Фрагмент страницы:
────
Так как Ницше чувствует, что в первоистоке этой идеи присутствует истина, наполняющая бесконечность, то должна возникать постоянная неудовлетворённость тем, что мыслится и что оценивается по первоистоку, из которого оно происходит: «Ах, что сталось с вами, моими пером и кистью написанными мыслями! … некоторые из вас, к моему отчаянию, готовы стать истинами … мы, увековечивающие всё, что поддаётсяописанию, — что́ в состоянии мы срисовать? Ах, всегда лишь то, что начинает блекнуть и выдыхаться» (ПТСДЗ, 404).

Но для того, кто не осознаёт ситуацию подлинной невозможности сообщения, следствием оказывается то, что убеждённость, в коей он неизменно пребывает, поскольку она выражена, делает его, при фактическом отсутствии коммуникации и при только лишь видимости сообщения, наоборот, до основания неискренним; такой человек утратил возможность своего образования, он «жёсток, непонятлив, недоступен поучению, лишён кротости, вечно подозрителен, безрассуден и хватается за все средства, чтобы настоять на своём мнении, потому что он совсем не может понять, что должны существовать и другие мнения» (ЧСЧ, 485). Он не способен ни к какому сообщению и потому теряет подлинную коммуникацию, ибо ведёт себя так, будто истина найдена и может быть сообщена однозначно.

Но видимая невозможность выразить в сообщении первоисток не отменяет возможности сообщения всего того, что из него проистекает. Усилия Ницше и его самопонимание одинаково направлены на истинную возможность сообщения, непосредственно подразумеваемым содержанием которого теперь уже не может быть незыблемая окончательность истины.

Косвенное сообщение

Кажется, что когда некто не просто сообщает то, что ему представляется истиной, но достигает другого человека благодаря тому, что тот сам вынужден её отыскивать, различным образом ориентируя своё внимание, это некий формальный, технический приём. Если непосредственно сказанное оказывается ложным, стремясь обрести стабильность как нечто абсолютно значимое, то остаётся вопрос, сообщает ли оно что-либо косвенно, так, чтобы посредством такого сообщения истина всё-таки встретилась с истиной. Ницше отмечает этот обходной путь, вспоминая в «Утренней заре» нередкое «exhortatio indirecta» [60]: «Прямой же призыв, прямое побуждение содержат нечто чрезмерно умное» (Гасту, 8.81). Каждая непосредственно утверждаемая истина есть пророчество, каковое Ницше для себя отвергает. Он спрашивает: «Если я говорю один, до кого это дойдёт? Так меня презирают и не слышат» (12, 218). Для него подозрительна уже крайность выражений, когда он говорит о своих ранних сочинениях: «Крайность выдаёт … насилие, коим пытаются закрепить обман» (11, 383). Его пугает «общая отличительная черта» этих напористых и требовательных сочинений: «Они говорят языком фанатизма. Почти везде, где речь в них заходит о том или ином инакомыслящем, обращает на себя внимание … то жестокое поношение … безобразные отметины, из-за которых мне было бы невмоготу прочесть эти сочинения до конца … будь их автор мне хоть немного менее знаком» (11, 407).
────
Выпишите из фрагмента о Ницше все указания источников цитат, заключённые в круглые скобки. Записи, приведённые ниже, получены из другого источника.
────
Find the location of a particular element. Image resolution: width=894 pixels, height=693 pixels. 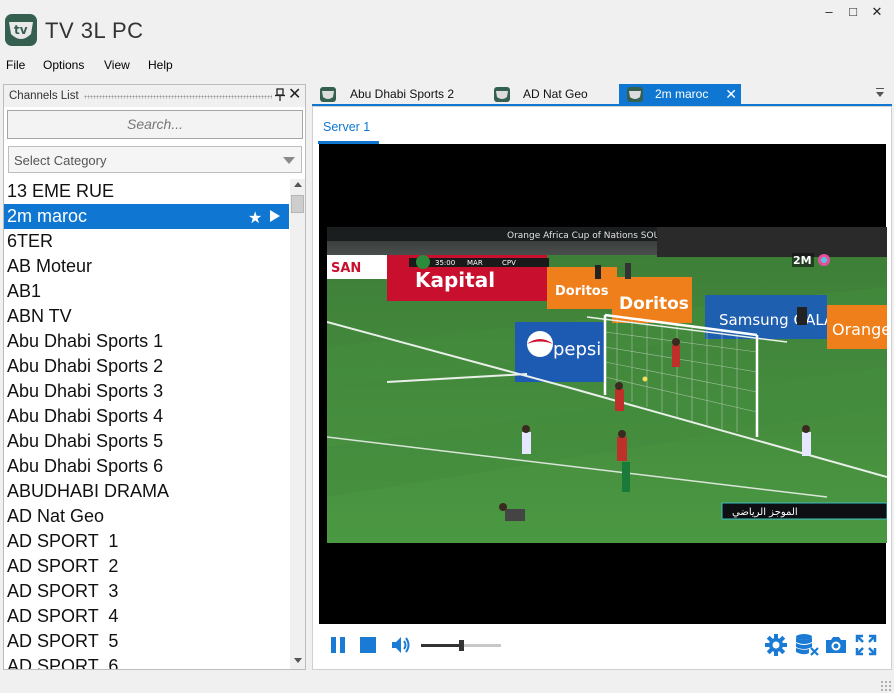

app-logo-icon: tv is located at coordinates (21, 30).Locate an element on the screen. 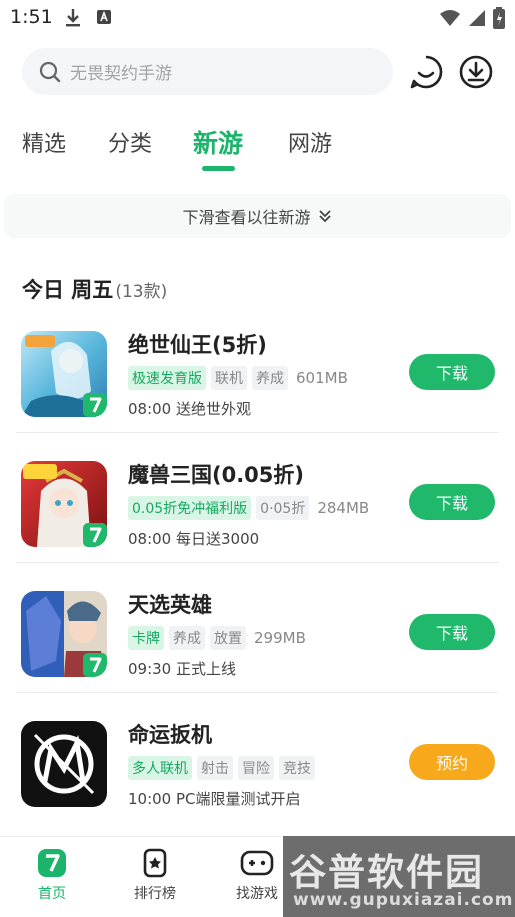 The image size is (515, 917). double-chevron-down-icon is located at coordinates (324, 216).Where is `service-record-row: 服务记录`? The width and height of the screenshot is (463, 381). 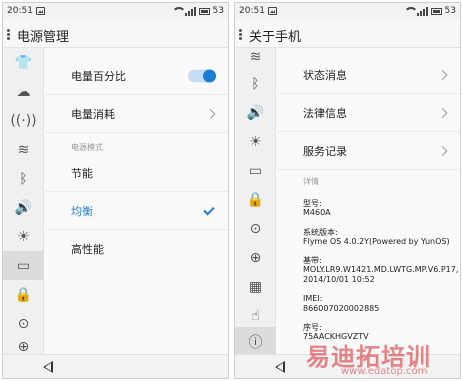 service-record-row: 服务记录 is located at coordinates (368, 151).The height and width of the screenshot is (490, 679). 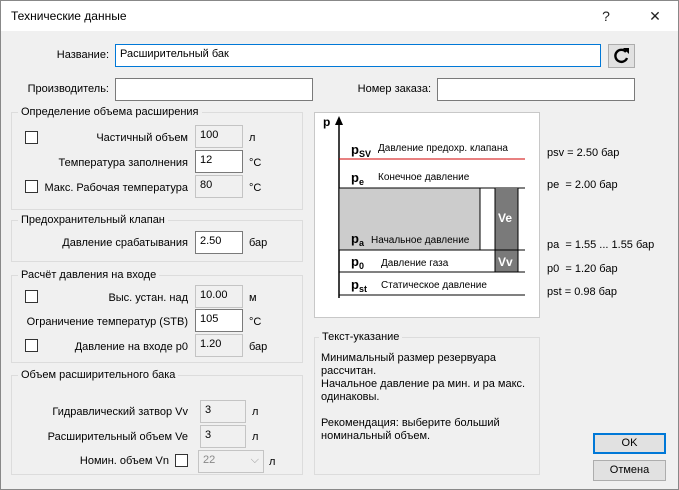 I want to click on stb-limit-input: 105, so click(x=219, y=320).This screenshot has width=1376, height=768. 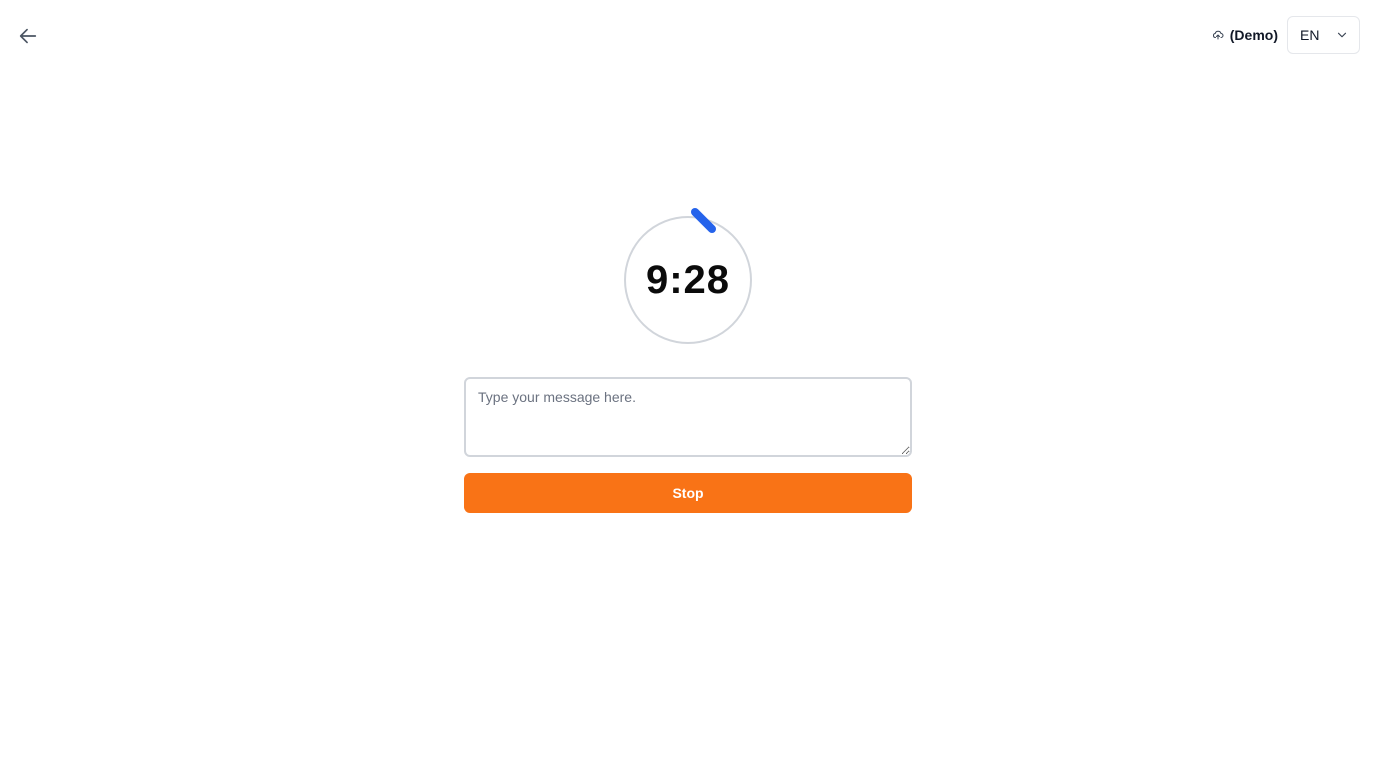 I want to click on message-input, so click(x=688, y=417).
────
Результат выполнения:
(ПТСДЗ, 404)
(ЧСЧ, 485)
(Гасту, 8.81)
(12, 218)
(11, 383)
(11, 407)